The presentation was titled, "Patient Safety: Getting Sustainable Improvement." Oh, boy. Another Power Point by a government wonk, giving yet another reason to ditch part of a Hospital Council conference and instead stroll the Monterey shoreline.
Turns out Dr. James P. Bagian is a good deal larger than life, for a slightly built anesthesiologist. He's flown into space twice, investigated a shuttle disaster, is a snow-and-ice rescue technique instructor, a free-fall parachutist, a jet/helicopter/prop/glider pilot and an expert in medical safety for the Veterans Administration.
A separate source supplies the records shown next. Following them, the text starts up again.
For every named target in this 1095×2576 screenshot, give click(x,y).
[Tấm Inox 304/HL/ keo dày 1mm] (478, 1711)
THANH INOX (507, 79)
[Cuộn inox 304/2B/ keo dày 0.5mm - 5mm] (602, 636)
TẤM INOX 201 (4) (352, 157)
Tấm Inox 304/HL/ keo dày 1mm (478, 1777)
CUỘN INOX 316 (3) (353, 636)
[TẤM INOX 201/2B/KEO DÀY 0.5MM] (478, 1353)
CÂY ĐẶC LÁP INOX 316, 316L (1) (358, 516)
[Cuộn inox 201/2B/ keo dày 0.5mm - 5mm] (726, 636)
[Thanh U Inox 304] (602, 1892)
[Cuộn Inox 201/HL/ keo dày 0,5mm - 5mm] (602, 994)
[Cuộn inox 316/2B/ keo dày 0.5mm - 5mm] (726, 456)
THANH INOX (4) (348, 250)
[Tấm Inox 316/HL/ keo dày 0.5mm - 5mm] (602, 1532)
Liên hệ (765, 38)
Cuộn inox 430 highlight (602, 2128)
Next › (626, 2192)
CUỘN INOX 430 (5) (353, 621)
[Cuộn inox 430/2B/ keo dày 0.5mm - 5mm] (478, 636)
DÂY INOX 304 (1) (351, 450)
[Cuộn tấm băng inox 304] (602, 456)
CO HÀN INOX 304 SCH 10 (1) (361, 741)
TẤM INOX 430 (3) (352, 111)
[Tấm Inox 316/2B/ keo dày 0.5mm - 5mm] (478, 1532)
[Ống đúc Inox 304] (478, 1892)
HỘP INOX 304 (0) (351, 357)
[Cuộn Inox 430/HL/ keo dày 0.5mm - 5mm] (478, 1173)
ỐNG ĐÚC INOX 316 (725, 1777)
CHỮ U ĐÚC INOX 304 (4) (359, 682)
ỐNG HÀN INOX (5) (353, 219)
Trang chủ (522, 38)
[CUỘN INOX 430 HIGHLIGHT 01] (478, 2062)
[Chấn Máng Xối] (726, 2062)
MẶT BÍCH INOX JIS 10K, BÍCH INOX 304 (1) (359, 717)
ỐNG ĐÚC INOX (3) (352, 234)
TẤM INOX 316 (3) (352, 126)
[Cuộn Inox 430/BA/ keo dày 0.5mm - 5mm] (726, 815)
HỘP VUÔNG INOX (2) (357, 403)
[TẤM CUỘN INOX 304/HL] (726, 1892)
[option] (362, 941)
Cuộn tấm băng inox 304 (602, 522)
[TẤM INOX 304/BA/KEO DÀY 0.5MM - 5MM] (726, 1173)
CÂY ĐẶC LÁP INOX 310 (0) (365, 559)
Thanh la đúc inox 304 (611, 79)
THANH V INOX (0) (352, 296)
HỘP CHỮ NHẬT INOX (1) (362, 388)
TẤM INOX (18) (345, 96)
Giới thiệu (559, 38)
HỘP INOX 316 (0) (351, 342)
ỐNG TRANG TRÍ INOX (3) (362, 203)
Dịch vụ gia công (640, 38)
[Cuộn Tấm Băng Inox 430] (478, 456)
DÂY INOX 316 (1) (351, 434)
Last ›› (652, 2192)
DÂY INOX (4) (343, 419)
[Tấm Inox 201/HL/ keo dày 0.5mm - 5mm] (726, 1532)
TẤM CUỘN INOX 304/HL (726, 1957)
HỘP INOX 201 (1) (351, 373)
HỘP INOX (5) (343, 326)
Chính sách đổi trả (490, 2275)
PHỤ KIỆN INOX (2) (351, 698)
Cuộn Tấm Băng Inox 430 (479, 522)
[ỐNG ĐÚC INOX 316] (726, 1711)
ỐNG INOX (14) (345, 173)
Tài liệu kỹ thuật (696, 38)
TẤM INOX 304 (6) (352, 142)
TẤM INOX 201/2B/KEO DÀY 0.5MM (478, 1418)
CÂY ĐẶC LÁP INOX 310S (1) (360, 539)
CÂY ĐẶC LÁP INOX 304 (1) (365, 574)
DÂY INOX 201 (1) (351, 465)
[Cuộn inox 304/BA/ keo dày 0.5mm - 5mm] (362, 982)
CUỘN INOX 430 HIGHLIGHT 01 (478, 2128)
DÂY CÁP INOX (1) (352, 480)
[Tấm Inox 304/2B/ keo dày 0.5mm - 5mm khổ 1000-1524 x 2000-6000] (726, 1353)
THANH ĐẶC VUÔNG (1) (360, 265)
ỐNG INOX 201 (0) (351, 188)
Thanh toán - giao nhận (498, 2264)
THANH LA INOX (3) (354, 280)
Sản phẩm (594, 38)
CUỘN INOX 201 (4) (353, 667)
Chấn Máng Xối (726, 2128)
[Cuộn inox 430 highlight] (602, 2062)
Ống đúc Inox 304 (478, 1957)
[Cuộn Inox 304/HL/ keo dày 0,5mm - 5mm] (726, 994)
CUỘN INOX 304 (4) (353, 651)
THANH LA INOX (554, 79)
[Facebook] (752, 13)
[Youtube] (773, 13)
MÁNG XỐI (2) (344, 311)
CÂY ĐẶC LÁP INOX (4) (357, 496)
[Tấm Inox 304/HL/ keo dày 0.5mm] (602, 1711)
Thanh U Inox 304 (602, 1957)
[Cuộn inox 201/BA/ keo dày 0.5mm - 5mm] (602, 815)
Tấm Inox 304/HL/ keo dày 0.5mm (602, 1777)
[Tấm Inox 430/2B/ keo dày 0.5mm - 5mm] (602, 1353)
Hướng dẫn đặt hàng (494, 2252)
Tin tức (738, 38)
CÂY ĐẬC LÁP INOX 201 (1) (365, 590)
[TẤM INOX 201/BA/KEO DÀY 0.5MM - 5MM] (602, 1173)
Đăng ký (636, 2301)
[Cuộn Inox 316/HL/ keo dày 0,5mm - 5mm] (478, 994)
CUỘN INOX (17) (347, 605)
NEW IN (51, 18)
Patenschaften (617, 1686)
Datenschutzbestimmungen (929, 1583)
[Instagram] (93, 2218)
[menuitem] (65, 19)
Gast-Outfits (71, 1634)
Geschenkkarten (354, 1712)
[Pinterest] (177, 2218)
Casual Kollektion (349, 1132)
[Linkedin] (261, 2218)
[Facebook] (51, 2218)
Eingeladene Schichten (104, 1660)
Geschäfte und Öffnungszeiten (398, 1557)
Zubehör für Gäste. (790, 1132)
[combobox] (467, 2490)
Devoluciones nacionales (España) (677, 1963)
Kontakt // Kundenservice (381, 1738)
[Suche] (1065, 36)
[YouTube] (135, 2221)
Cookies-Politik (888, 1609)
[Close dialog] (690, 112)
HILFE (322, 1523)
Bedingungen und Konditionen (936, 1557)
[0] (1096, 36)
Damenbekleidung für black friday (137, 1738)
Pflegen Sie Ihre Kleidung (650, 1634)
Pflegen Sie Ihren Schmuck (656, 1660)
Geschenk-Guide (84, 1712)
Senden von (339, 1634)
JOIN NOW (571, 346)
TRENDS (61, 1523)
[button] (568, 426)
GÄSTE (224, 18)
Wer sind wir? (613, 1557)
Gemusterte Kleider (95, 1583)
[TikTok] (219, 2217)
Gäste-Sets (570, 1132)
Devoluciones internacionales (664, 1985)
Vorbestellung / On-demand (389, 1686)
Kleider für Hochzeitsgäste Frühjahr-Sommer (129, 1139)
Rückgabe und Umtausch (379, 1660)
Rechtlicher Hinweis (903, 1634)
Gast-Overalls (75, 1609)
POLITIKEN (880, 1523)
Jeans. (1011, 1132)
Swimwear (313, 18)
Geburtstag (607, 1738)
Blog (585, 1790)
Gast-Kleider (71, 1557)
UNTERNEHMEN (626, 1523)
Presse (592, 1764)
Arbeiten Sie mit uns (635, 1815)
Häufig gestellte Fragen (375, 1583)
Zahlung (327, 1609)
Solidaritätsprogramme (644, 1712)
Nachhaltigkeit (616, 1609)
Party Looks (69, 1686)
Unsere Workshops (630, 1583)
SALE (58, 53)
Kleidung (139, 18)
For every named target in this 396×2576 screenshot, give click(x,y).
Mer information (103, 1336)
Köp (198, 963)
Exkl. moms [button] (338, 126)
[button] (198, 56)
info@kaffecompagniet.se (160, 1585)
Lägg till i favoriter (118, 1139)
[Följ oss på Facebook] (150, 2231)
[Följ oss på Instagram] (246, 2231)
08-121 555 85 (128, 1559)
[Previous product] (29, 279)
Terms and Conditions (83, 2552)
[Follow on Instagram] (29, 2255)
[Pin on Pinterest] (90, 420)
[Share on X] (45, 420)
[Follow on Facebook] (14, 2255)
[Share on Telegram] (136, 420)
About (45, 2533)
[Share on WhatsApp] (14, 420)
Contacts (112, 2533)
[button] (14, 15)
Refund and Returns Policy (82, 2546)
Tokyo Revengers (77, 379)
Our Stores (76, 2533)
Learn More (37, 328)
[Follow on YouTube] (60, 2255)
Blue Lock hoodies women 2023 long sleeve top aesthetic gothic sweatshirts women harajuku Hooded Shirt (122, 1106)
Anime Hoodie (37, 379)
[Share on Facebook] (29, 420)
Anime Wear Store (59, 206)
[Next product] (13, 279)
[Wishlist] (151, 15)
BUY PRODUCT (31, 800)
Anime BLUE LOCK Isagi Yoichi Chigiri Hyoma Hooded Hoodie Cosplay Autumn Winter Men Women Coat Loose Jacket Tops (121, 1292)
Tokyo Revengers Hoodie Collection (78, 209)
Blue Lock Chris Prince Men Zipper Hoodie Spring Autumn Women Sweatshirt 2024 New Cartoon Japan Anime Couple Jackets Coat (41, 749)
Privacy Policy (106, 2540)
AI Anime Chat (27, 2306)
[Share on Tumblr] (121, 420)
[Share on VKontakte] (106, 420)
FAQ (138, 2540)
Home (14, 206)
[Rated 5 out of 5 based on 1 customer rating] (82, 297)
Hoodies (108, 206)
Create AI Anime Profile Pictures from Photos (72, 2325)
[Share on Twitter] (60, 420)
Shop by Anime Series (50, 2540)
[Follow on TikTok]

One of his points: Studies show the average hospital patient gets the wrong medicine once out of every 10 times. Would you fly in a passenger jet with those odds, Bagian asked, or go to a McDonald's with that record of getting your order right? When he went cross country to visit his ailing mother, Bagian found that she was being given the wrong meds repeatedly despite protesting to the administering nurse. He checked his mother's chart and found glaring omissions.
And one of Bagian's a bit icky, but powerful illustrations: In an airline crash, the pilot is always the first on the scene. So, when a hospital patient acquires a central line infection (a catheter-related bloodstream infection), Bagian wondered if such lapses might diminish if the attending physician and his family were injected with the patient's germs. "You need to have skin in the game," he said, to build a culture of quality. It's a bit like ham and eggs -- the chicken is involved but the pig is committed.